EXCERPT:
• • • • • • •

User Interface Design
            Version 2 CSE IIT, Kharagpur
Types of User Interfaces
               Version 2 CSE IIT, Kharagpur
Specific Instructional Objectives
       •   Classify user interfaces into three main types.
       •   What are the different ways in which menu items can be arranged
           when the menu choices are large.
       •   Identify three characteristics of command language-based interface.
       •   Identify the three disadvantages of command language-based
       •   Identify three issues in designing a command language-based
       •   Identify three main types of menus with their features.
       •   Explain what an iconic interface is.
       •   What is meant by component-based GUI development style.
       •   Explain the necessity of component-based GUI development.

Types of user interfaces
User interfaces can be classified into the following three categories:
       •   Command language based interfaces
       •   Menu-based interfaces
       •   Direct manipulation interfaces

       Command Language-based Interface
       A command language-based interface – as the name itself suggests, is
       based on designing a command language which the user can use to issue
       the commands. The user is expected to frame the appropriate commands
       in the language and type them in appropriately whenever required. A
       simple command language-based interface might simply assign unique
       names to the different commands. However, a more sophisticated
       command language-based interface may allow users to compose complex
       commands by using a set of primitive commands. Such a facility to
       compose commands dramatically reduces the number of command
       names one would have to remember. Thus, a command language-based
       interface can be made concise requiring minimal typing by the user.
       Command language-based interfaces allow fast interaction with the
       computer and simplify the input of complex commands.

       Menu-based Interface
       An important advantage of a menu-based interface over a command
       language-based interface is that a menu-based interface does not require
       the users to remember the exact syntax of the commands. A menu-based

                                                       Version 2 CSE IIT, Kharagpur
      interface is based on recognition of the command names, rather than
      recollection. Further, in a menu-based interface the typing effort is minimal
      as most interactions are carried out through menu selections using a
      pointing device. This factor is an important consideration for the
      occasional user who cannot type fast.

             However, experienced users find a menu-based user interface to
      be slower than a command language-based interface because an
      experienced user can type fast and can get speed advantage by
      composing different primitive commands to express complex commands.
      Composing commands in a menu-based interface is not possible. This is
      because of the fact that actions involving logical connectives (and, or, etc.)
      are awkward to specify in a menu-based system. Also, if the number of
      choices is large, it is difficult to select from the menu. In fact, a major
      challenge in the design of a menu-based interface is to structure large
      number of menu choices into manageable forms.

• • • • • • •

DATA BLOCK:
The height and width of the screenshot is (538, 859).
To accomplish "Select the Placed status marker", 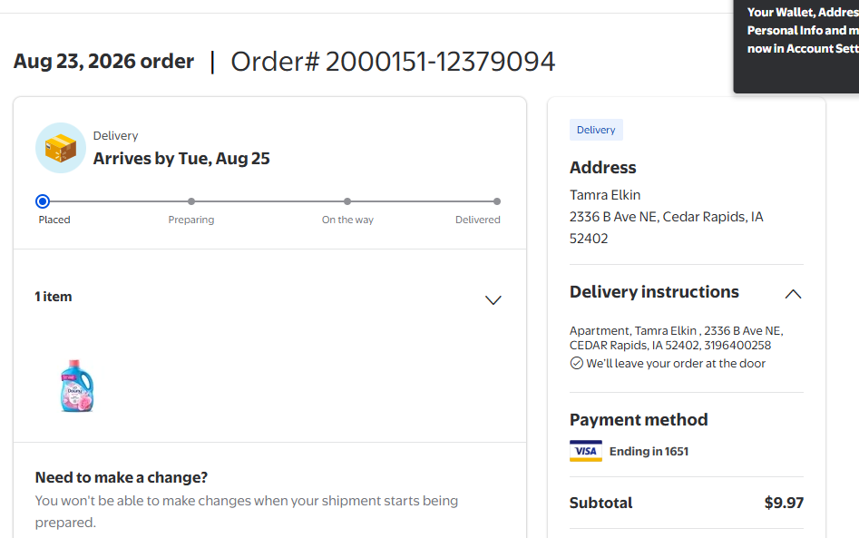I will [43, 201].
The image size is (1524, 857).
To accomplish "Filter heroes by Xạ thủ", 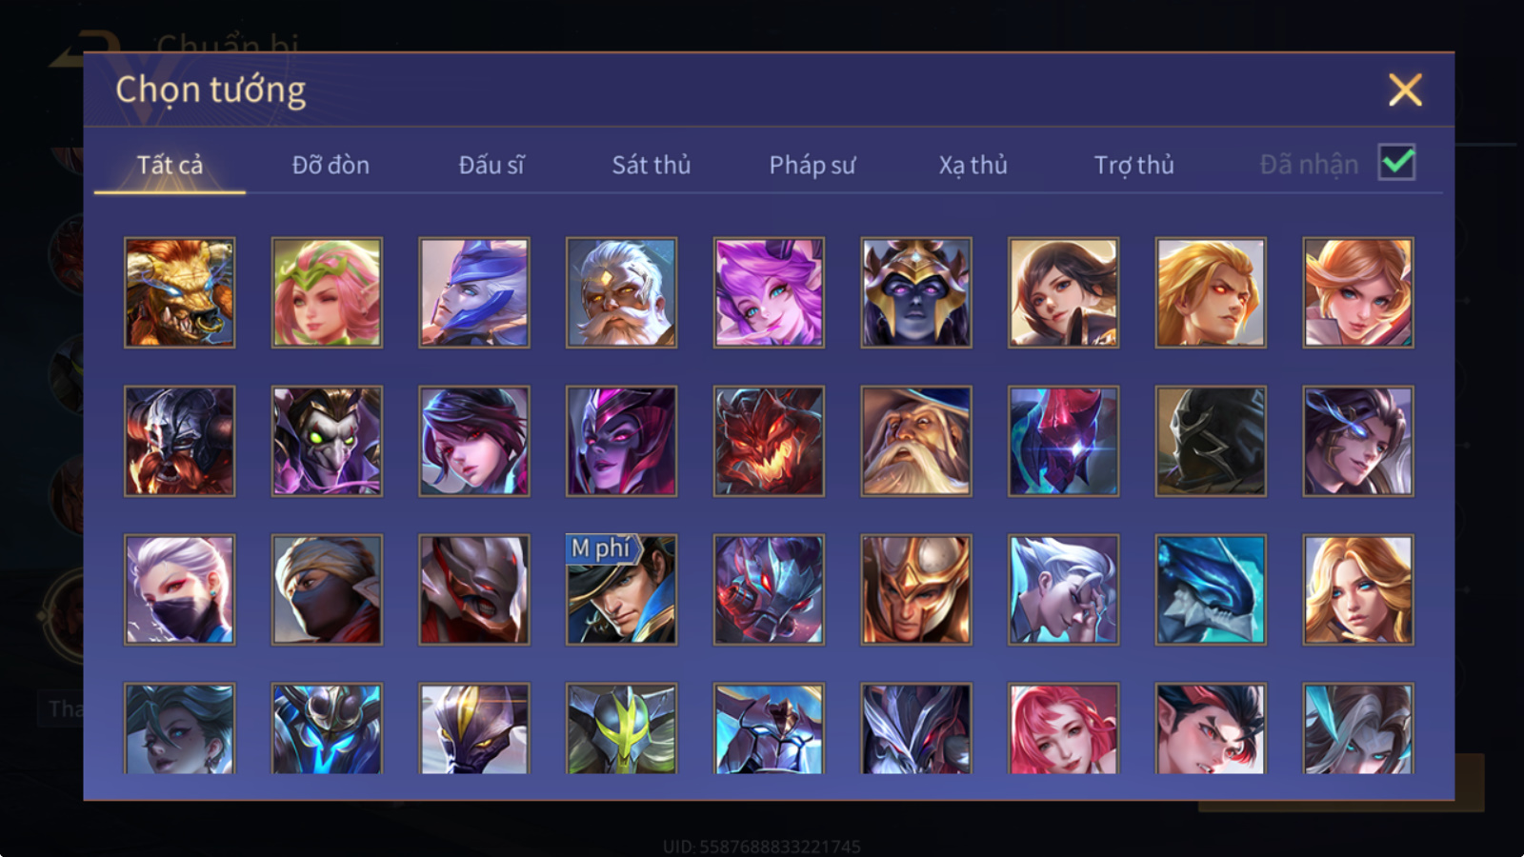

• • • • • • •

INSTRUCTION A:
Using the user interface design text, decide whether each statement agrees with it: (i) a menu-based interface depends on users recalling command names from memory; (ii) a menu-based interface does not let users compose commands; (iii) experienced users find a command language-based interface slower than a menu-based one. Answer yes or no for each and quote the words of the text that decide it.
INSTRUCTION B:
Reproduce the user interface design text word for word, starting at "However, experienced users" and running down to "express complex commands.".
INSTRUCTION C:
Carry on the user interface design text from the point where it stops.

EXPECTED ANSWER A:
(i) No: "is based on recognition of the command names, rather than recollection."
(ii) Yes: "Composing commands in a menu-based interface is not possible."
(iii) No: "experienced users find a menu-based user interface to be slower than a command language-based interface"

EXPECTED ANSWER B:
However, experienced users find a menu-based user interface to
      be slower than a command language-based interface because an
      experienced user can type fast and can get speed advantage by
      composing different primitive commands to express complex commands.

EXPECTED ANSWER C:
      Direct Manipulation Interfaces

      Direct manipulation interfaces present the interface to the user in the form
      of visual models (i.e. icons or objects). For this reason, direct manipulation
      interfaces are sometimes called as iconic interface. In this type of
      interface, the user issues commands by performing actions on the visual
      representations of the objects, e.g. pull an icon representing a file into an
      icon representing a trash box, for deleting the file. Important advantages of
      iconic interfaces include the fact that the icons can be recognized by the
      users very easily, and that icons are language-independent. However,
      direct manipulation interfaces can be considered slow for experienced
      users. Also, it is difficult to give complex commands using a direct
      manipulation interface. For example, if one has to drag an icon
      representing the file to a trash box icon for deleting a file, then in order to
      delete all the files in the directory one has to perform this operation
      individually for all files – which could be very easily done by issuing a
      command like delete *.*.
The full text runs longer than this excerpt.